How to complete this task → Give again only the lines from the line that holds "Image resolution: width=378" to the end of the data, inclusive, omitting all pictures.

Dataset entries →
┌──
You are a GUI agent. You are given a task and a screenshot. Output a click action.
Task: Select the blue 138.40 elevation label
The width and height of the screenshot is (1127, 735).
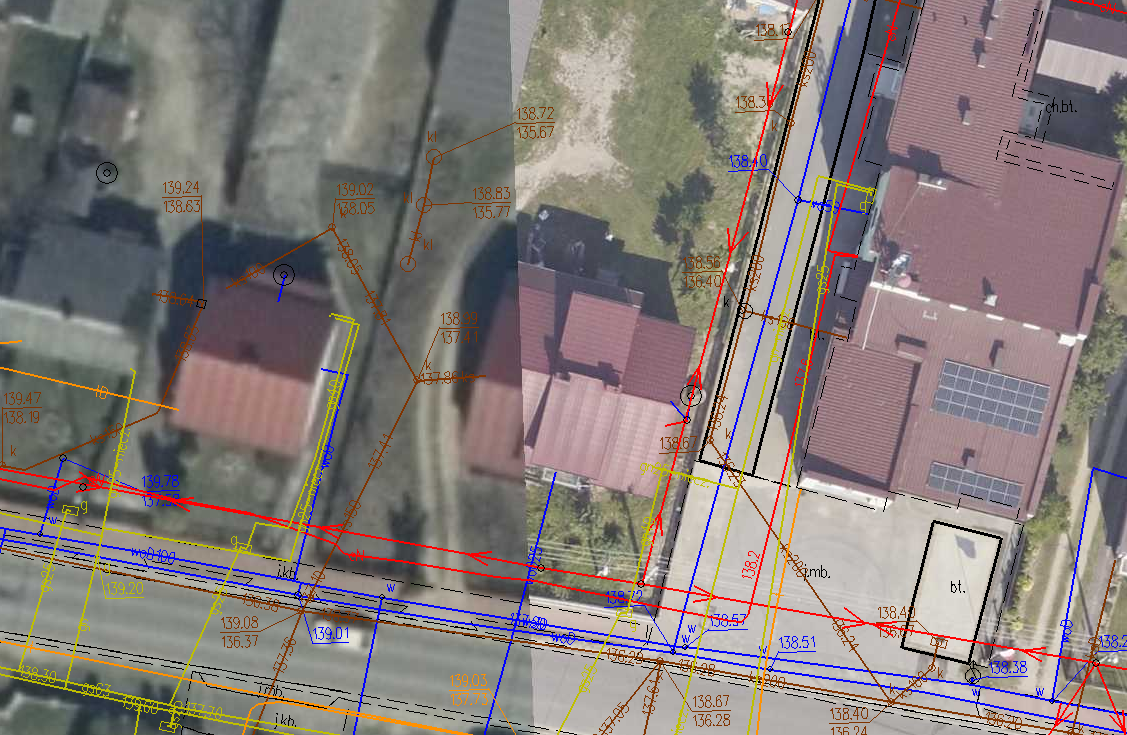pos(748,161)
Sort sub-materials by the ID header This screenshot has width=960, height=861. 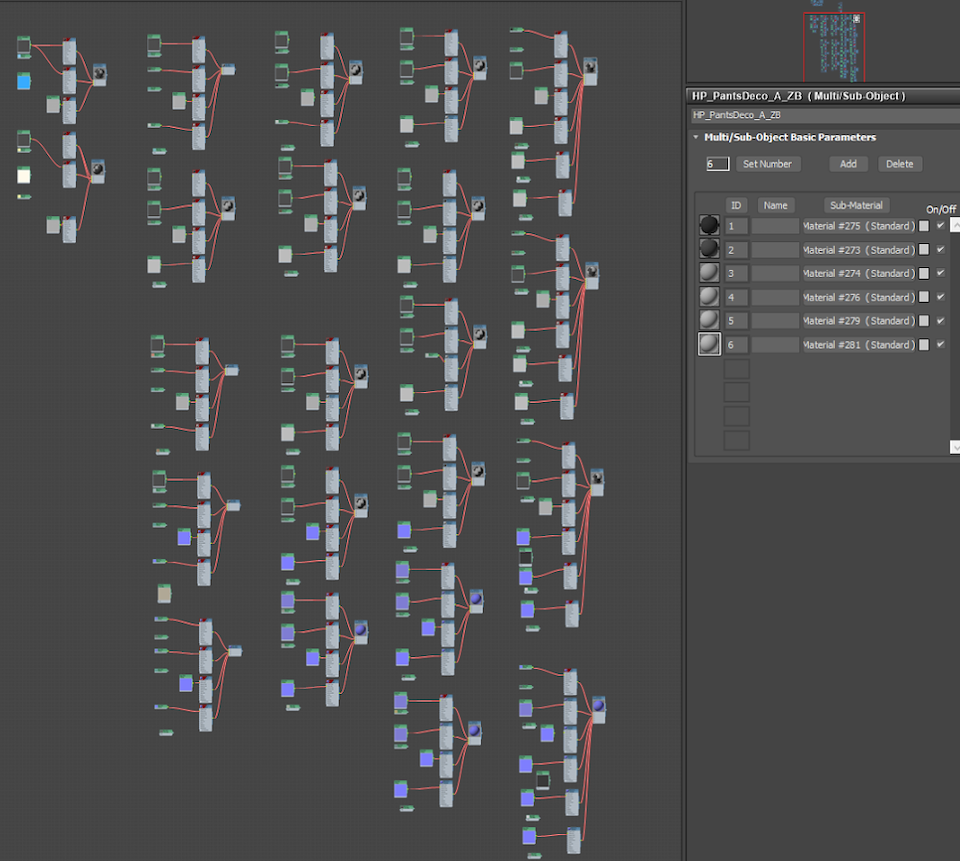[737, 205]
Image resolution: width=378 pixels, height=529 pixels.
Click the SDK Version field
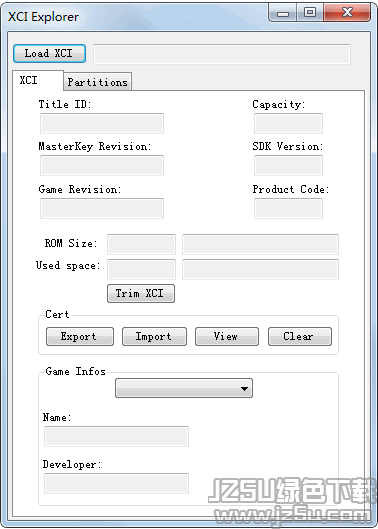pyautogui.click(x=288, y=165)
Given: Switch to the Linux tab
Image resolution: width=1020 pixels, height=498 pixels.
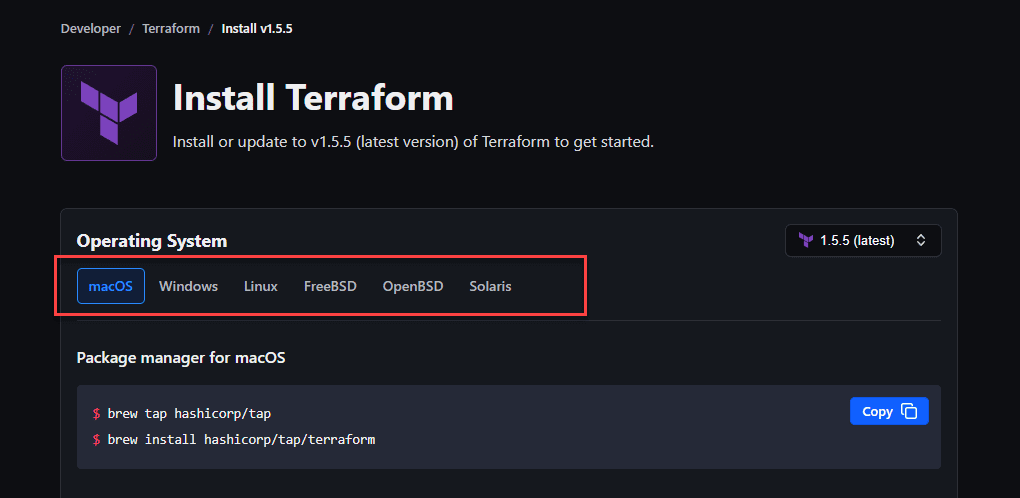Looking at the screenshot, I should (261, 286).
└──
Answer for this exercise →
Image resolution: width=378 pixels, height=529 pixels.
Click the SDK Version field
pyautogui.click(x=288, y=165)
Given: Switch to the Linux tab
Image resolution: width=1020 pixels, height=498 pixels.
Looking at the screenshot, I should (261, 286).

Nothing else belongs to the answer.